Entretanto, por tudo que vem de bom – como o retorno do sistema de fases, as mudanças na linha de atrito e os pequenos detalhes que os mapas oferecem em posicionamento tático – Steel Division 2 ainda não me conquistou completamente devido a um problema que pode virar uma bola de neve: o seu escopo.
Steel Division: Normandy ’44 já era um jogo absurdo de grande – múltiplas unidades na tela, centenas de combinações de unidades, e uma curva de aprendizado dificílima. Steel Division 2 aparenta dobrar o número, ao ponto de eu ter de sentar e comparar partidas 4vs4 com as de Normandy ‘44 e ver que as minhas decisões eram muito menos focadas no microgerenciamento e mais em avançar a linha de frente.
O que me leva à minha principal preocupação em relação a variedade de unidades e como gerenciá-los em partidas 1vs1: até que ponto esse microgerenciamento é engajante? Steel Division era a alternativa perfeita para eu não ter de lidar com o constante micro de Starcraft 2, Company of Heroes 2 e afins. Essa mudança, por mais que seja necessária para representar o que realmente foi o confronto do Leste Europeu, entra em conflito com a própria essência do que é Steel Division e o seu posicionamento dentro da esfera de estratégia. Ele pede minuciosidade e grandiosidade nas mesmas medidas, e isso requer mais esforço, e mais desgaste.
Lembro-me de me recostar na cadeira durante um 4vs4 em na floresta de Tsel, já nas horas finais da segunda fase do beta, e pensar “eu não vou conseguir acompanhar esse ritmo, é muita coisa na tela ao mesmo tempo”. É um clica aqui, acolá, verifica campo de visão de cada unidade, para um jogo que ainda não tem ferramentas – sejam elas doutrinas ou uma metodologia de encapsular esse processo de microgerenciamento para algo mais tangível – para permitir ao jogador se focar em entender o panorama geral da batalha.

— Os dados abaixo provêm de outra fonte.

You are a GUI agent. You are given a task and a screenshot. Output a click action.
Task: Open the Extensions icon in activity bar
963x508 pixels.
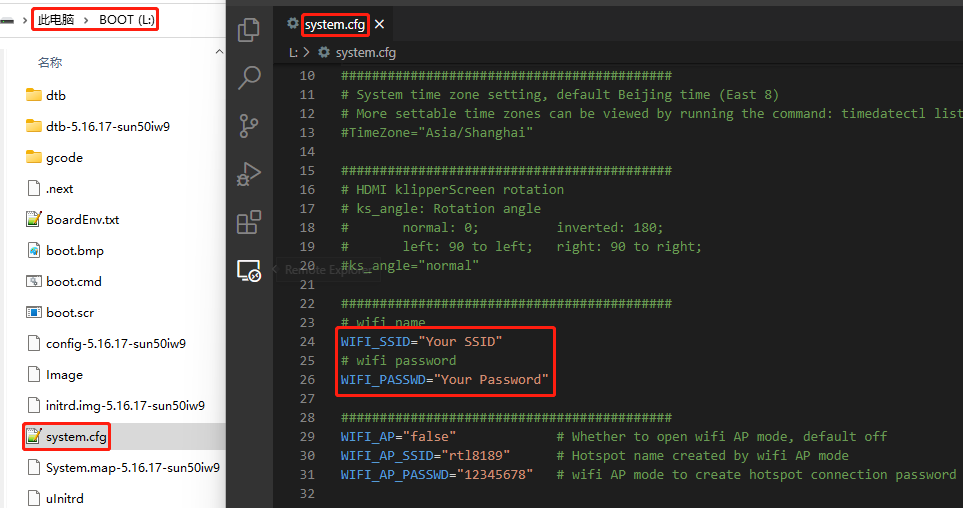tap(249, 222)
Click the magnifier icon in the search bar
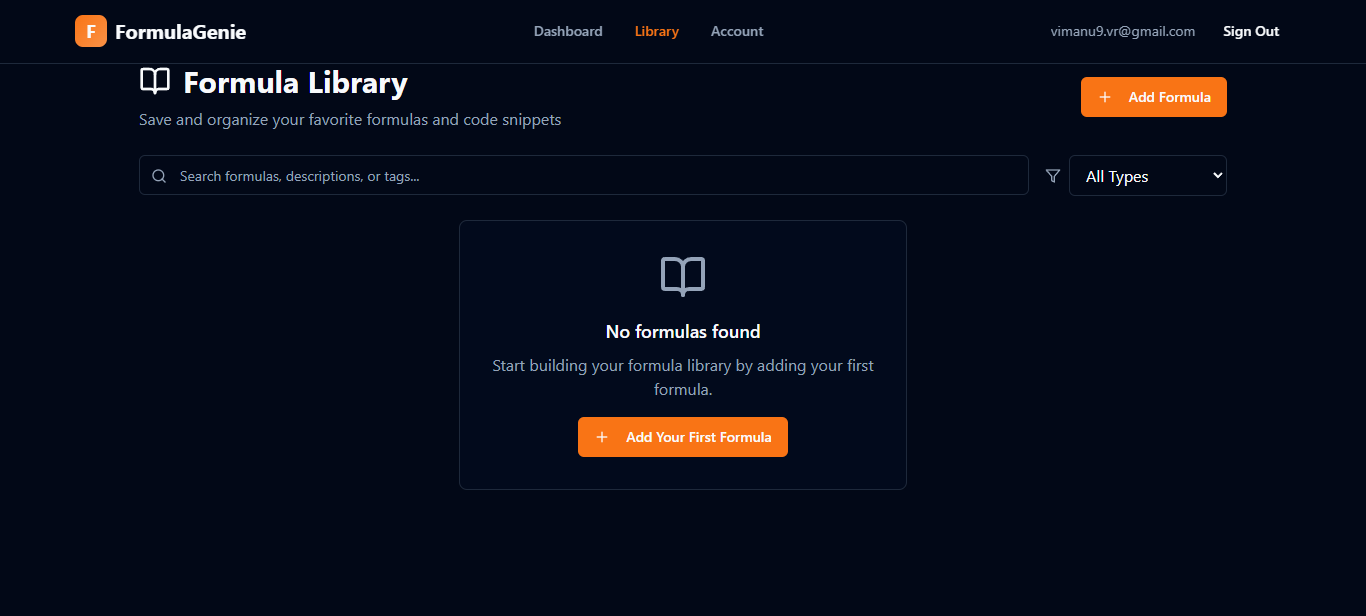The width and height of the screenshot is (1366, 616). pyautogui.click(x=159, y=175)
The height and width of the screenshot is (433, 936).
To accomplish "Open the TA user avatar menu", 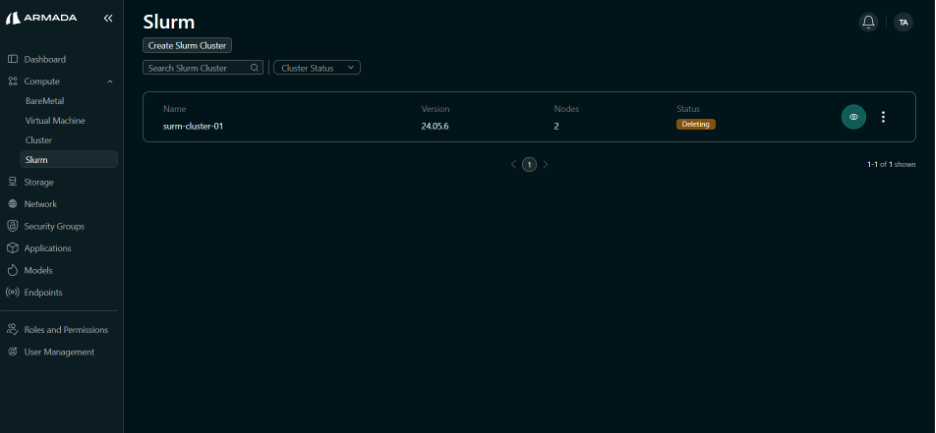I will pyautogui.click(x=903, y=22).

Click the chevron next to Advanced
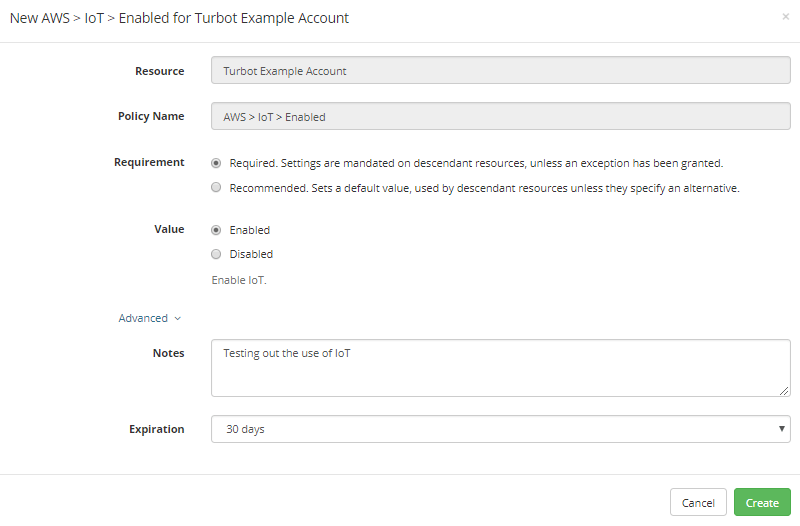click(x=178, y=319)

A volatilidade do beta de Steel Division 2 demonstra apenas que é um jogo ainda em busca de uma identidade um pouco mais forte, um “gancho” que o faça se afastar ainda mais das praias e cidades da França. E acredito que o caos e o escopo oferecidos pelos mapas não seja a melhor resposta para isso. Quem sabe a desenvolvedora faça como a União Soviética no período, virando o barco na direção certa e nos dando mais um sucesso em mãos?